• [REQUEST] Write out every item below word for word, keeping each line as it stands.
* Start *
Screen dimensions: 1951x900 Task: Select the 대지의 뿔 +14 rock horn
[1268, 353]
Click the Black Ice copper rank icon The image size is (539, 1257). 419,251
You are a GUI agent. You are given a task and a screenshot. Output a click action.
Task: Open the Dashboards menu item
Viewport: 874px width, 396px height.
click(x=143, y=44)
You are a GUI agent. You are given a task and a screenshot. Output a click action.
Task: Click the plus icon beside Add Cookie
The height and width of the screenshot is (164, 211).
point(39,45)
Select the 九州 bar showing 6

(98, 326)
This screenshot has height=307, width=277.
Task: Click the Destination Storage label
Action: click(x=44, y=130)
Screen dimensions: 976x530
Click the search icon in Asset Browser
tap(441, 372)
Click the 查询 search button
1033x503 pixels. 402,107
* End *
• [RESULT FOR THIS EXERCISE]
Screen dimensions: 1951x900 Task: Select the 대지의 뿔 +14 rock horn
[1268, 353]
Click the Black Ice copper rank icon The image size is (539, 1257). 419,251
You are a GUI agent. You are given a task and a screenshot. Output a click action.
Task: Open the Dashboards menu item
Viewport: 874px width, 396px height.
click(x=143, y=44)
You are a GUI agent. You are given a task and a screenshot. Output a click action.
Task: Click the plus icon beside Add Cookie
The height and width of the screenshot is (164, 211).
point(39,45)
Select the 九州 bar showing 6

(98, 326)
This screenshot has height=307, width=277.
Task: Click the Destination Storage label
Action: click(x=44, y=130)
Screen dimensions: 976x530
Click the search icon in Asset Browser
tap(441, 372)
Click the 查询 search button
1033x503 pixels. 402,107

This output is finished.